Date: Oct 3, 2017 8:26 AM
Author: Alan Smaill
Subject: Re: When has countability been separted from listability?

WM <wolfgang.mueckenheim@hs-augsburg.de> writes:

> Am Montag, 2. Oktober 2017 11:30:12 UTC+2 schrieb Alan Smaill:
>> WM <wolfgang.mueckenheim@hs-augsburg.de> writes:
>>

>> > Cantor has shown that the rational numbers are countable by
>> > constructing a sequence or list where all rational numbers
>> > appear. Dedekind has shown that the algebraic numbers are countable by
>> > constructing a sequence or list where all algebraic numbers
>> > appear.

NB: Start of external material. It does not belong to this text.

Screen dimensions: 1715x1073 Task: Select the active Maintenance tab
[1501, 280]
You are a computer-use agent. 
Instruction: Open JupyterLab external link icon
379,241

There was consens that countability and listability are
>> > synonymous. This can also be seen from Cantor's collected works
>> > (p. 154) and his correspondence with Dedekind (1882).
>> >
>> > Meanwhile it has turned out that the set of all constructible real
>> > numbers is countable but not listable because then the diagonalization
>> > would produce another constructible but not listed real number.

>>
>> Wrong;

>
> In my opinion correct, but not invented by me. "The constructable
> reals are countable but an enumeration can not be constructed
> (otherwise the diagonal argument would lead to a real that has been
> constructed)." [Dik T. Winter in "Cantor's diagonalization", sci.math
> (7 Apr 1997)]


Winter is accurate, you are not.
Winter requires the enumeration to be *constructed",
following the intuitionistic viewpoint. Cantor did not.

Do you grasp the difference??


> Regards, WM
>


--
Alan Smaill